Charge-State Stability of Color Centers in Wide-Bandgap Semiconductors

TL;DR

This paper introduces an ab initio formalism based on density functional theory to accurately estimate charge-state decay rates of color centers like NV$^-$ in wide-bandgap semiconductors, aiding the development of quantum technologies.

Contribution

It presents a novel theoretical approach for predicting charge-state decay rates of color centers using density functional theory in thermal equilibrium.

Findings

Validated the formalism on NV$^-$ to NV$^0$ transition in diamond.

Provided quantitative estimates of charge-state decay rates.

Enhanced understanding of charge stability in quantum defect centers.

Abstract

The NV$^-$ color center in diamond has been extensively investigated for quantum sensing, computation, and communication applications. Nonetheless, charge-state decay from the NV$^-$ to its neutral counterpart the NV$^0$ detrimentally affects the robustness of the NV$^-$ center and remains to be fully overcome. In this work, we provide an $ab~initio$ formalism for accurately estimating the rate of charge-state decay of color centers in wide-bandgap semiconductors. Our formalism employs density functional theory calculations in the context of thermal equilibrium. We illustrate the method using the transition of NV$^-$ to NV$^0$ in the presence of substitutional N [see Z. Yuan $et~al$., PRR 2, 033263 (2020)].

• • •

### Work instructions
Copy the passage of the charge-state stability text starting with "The NV$^-$ color" and going on through "2, 033263 (2020)].". The listing that follows the charge-state stability text comes from a separate source.

### Dataset section
• • •

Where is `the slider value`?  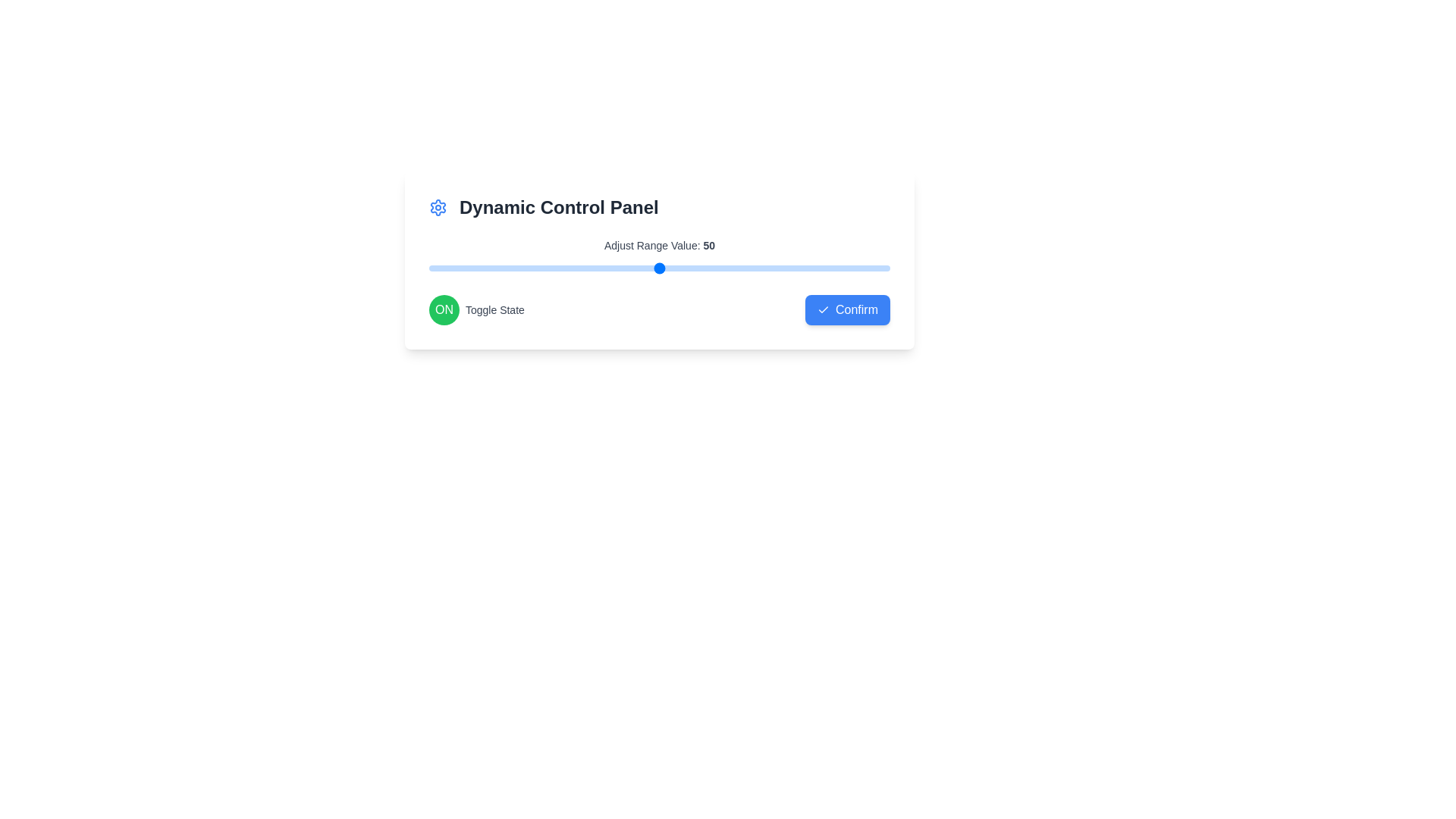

• • •

### Solution
The NV$^-$ color center in diamond has been extensively investigated for quantum sensing, computation, and communication applications. Nonetheless, charge-state decay from the NV$^-$ to its neutral counterpart the NV$^0$ detrimentally affects the robustness of the NV$^-$ center and remains to be fully overcome. In this work, we provide an $ab~initio$ formalism for accurately estimating the rate of charge-state decay of color centers in wide-bandgap semiconductors. Our formalism employs density functional theory calculations in the context of thermal equilibrium. We illustrate the method using the transition of NV$^-$ to NV$^0$ in the presence of substitutional N [see Z. Yuan $et~al$., PRR 2, 033263 (2020)].